# How long can a snake stay under water?



## noah2112 (Jul 17, 2011)

Stupid question but my water python like to just chill under water for quite awhile.... So yeah I was just wondering how long or do you're snakes do this? Thanks


----------



## timantula (Jul 17, 2011)

well the longest ive sat and watched and my water python under water is 25mins...


----------



## noah2112 (Jul 17, 2011)

Wow thanks a lot mine loves the water a lot of people I know said they don't normally go in the water


----------



## GeckPhotographer (Jul 17, 2011)

I have watched wild diamond python submerged for several days, I don't mean it was not able to breathe I mean almost its entire body was in the water and it was leaving its head above.


----------



## longqi (Jul 17, 2011)

Our Burmese and Retics love the water
Sometimes we get worried about how long they stay totally submerged and unmoving
We think our record for a Burmese is 65 minutes
But hard to watch all the time so may be incorrect
They dont even gasp for air
Just a set of nostrils and back down very quietly


----------



## timantula (Jul 17, 2011)

noah2112 said:


> Stupid question but my water python like to just chill under water for quite awhile.... So yeah I was just wondering how long or do you're snakes do this? Thanks


 and no, i dont think this is a stupid question, im quite interested in some of the answers...
== == ==
- **Task details**
In the snake thread, what is the record time a Burmese stayed under water for longqi? The data below are separate from the snake thread.

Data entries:
== == ==
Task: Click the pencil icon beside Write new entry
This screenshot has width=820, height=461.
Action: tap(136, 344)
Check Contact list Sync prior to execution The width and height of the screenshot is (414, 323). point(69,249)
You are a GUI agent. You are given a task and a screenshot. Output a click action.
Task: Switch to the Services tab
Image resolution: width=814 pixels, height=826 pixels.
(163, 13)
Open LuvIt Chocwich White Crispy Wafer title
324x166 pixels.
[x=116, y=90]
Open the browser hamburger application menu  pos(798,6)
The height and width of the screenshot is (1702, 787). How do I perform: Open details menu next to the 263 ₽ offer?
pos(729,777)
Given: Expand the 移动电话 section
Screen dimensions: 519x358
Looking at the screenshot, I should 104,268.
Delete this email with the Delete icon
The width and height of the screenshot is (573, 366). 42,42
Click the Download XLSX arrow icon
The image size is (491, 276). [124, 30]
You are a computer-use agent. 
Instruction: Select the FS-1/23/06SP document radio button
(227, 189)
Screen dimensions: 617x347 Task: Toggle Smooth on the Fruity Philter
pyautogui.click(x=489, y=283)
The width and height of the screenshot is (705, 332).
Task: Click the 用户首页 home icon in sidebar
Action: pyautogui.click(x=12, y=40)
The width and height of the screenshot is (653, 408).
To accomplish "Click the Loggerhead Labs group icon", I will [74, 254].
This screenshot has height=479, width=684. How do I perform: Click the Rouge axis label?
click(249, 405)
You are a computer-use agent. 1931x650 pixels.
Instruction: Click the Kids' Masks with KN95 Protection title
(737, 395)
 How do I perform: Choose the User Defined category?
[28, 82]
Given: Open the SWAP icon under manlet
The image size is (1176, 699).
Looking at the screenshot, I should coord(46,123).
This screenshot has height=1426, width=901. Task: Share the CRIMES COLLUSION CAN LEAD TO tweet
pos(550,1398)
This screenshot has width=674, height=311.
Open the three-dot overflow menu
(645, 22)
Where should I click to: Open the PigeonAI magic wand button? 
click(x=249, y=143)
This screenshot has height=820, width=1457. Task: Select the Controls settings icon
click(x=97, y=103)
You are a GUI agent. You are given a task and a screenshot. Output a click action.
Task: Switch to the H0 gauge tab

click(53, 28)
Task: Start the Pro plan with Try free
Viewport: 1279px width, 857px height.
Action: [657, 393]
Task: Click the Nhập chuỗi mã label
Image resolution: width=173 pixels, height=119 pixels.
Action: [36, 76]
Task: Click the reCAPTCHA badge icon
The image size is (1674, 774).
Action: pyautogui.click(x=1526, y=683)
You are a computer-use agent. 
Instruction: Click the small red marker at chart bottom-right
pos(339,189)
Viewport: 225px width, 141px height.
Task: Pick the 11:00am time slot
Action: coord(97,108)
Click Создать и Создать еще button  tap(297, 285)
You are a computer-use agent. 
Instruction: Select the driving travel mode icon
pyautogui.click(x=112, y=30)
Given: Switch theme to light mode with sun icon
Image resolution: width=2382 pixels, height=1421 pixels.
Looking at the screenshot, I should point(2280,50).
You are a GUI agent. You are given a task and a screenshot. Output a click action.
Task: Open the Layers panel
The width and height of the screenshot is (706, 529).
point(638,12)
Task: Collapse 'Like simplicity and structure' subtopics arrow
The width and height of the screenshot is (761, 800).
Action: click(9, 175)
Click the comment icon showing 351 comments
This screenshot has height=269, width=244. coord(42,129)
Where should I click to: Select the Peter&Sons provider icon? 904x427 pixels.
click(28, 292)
== == ==
- **Written answer**
65 minutes.